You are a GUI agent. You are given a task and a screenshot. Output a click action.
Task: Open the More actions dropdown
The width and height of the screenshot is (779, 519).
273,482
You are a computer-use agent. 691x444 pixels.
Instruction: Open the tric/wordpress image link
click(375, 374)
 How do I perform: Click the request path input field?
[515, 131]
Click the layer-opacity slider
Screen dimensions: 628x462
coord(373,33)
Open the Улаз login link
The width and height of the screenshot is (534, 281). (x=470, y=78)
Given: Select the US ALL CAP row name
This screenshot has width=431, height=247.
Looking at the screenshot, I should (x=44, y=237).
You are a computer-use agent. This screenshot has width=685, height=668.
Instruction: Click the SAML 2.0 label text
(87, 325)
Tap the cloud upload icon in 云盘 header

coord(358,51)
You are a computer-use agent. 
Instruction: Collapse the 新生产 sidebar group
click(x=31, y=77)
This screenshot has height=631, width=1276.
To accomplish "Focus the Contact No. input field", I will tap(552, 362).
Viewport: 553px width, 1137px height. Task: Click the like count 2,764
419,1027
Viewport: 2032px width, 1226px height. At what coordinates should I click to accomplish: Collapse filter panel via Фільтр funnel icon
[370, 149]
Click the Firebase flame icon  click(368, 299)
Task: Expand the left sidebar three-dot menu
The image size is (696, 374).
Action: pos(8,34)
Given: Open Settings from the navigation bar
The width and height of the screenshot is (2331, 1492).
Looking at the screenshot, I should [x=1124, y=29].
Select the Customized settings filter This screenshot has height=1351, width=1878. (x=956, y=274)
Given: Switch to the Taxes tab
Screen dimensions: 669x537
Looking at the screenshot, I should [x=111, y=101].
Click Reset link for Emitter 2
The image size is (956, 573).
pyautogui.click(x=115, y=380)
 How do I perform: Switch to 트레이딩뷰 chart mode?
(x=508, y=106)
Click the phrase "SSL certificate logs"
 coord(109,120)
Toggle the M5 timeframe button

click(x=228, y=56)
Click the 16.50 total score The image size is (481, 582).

▶ [Exercise]
Reproduce the lines above word for word, starting with the first line and stopping after the line that contains "Looking at the screenshot, I should (x=44, y=237).".

▶ [Result]
You are a GUI agent. You are given a task and a screenshot. Output a click action.
Task: Open the More actions dropdown
The width and height of the screenshot is (779, 519).
273,482
You are a computer-use agent. 691x444 pixels.
Instruction: Open the tric/wordpress image link
click(375, 374)
 How do I perform: Click the request path input field?
[515, 131]
Click the layer-opacity slider
Screen dimensions: 628x462
coord(373,33)
Open the Улаз login link
The width and height of the screenshot is (534, 281). (x=470, y=78)
Given: Select the US ALL CAP row name
This screenshot has width=431, height=247.
Looking at the screenshot, I should (x=44, y=237).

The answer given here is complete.